现在的人都不怕鬼了么?
不怕也就算了,抱得那么结实让我很没面子的好不好。
小猿懵住了,甚至都忘了自己可以随时让身体虚化,来避开女人的拥抱。
“孩子!我的孩子!你终于愿意来见我了吗?”女人的眼泪哗啦啦地流下,把脸上的妆都弄花了。
小猿更懵了,自家父母就算还活着,那也得四五十岁了,怎么可能是眼前这个二十出头的年轻人,算起年纪来我都比你大啊!
忽地,她想到了适才穿墙进来的时候,貌似在桌子上看到了一个迷你的神龛……小猿拽着头发让脑袋转了个圈,瞧见那个神龛上供着一个小婴儿的神像。
心底有了些猜测。
“对不起!都怪我!都怪我太无能懦弱,不敢反抗那群畜生!你走了之后我一直在向天神祈祷,希望能再见你一面,哪怕是在梦里呢……”

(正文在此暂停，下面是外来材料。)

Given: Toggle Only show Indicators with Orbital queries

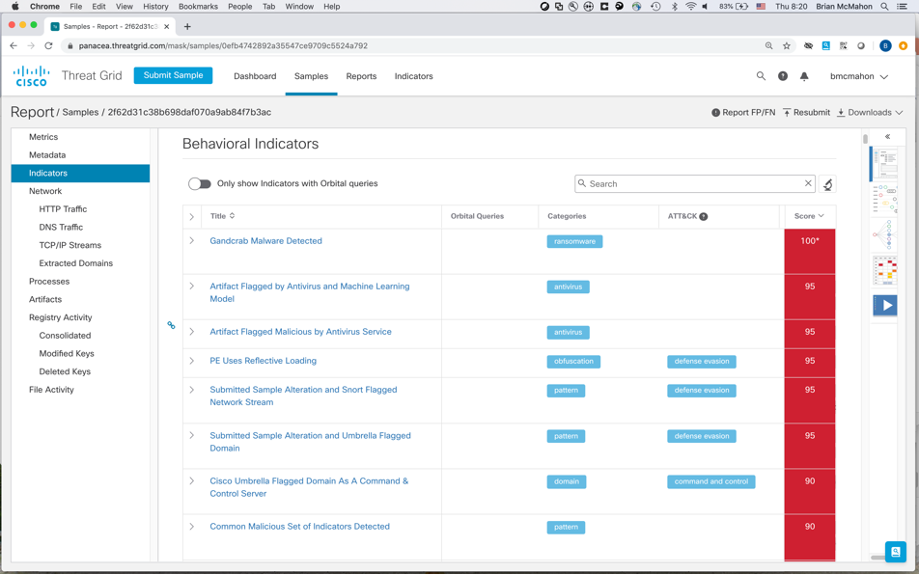Looking at the screenshot, I should (200, 183).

女人放开小猿,眼神里有无尽的愧疚和温柔,甚至抬起手掌轻轻抚摸小猿手里的脑袋,“你在我肚子里呆了十个月一定很幸苦吧,好不容易来到这个世界,我却没能保护你,你一定很恨我吧……如果是索命的话,我一定配合你!只是……只是,我希望你能在最后叫我一声妈妈……”
“我说姐姐,你认错鬼了啊!我不是你女儿,看看我这六七岁的身体就知道了吧!”小猿见吓不到她,把脑袋往脖子上一放,就想转身离开。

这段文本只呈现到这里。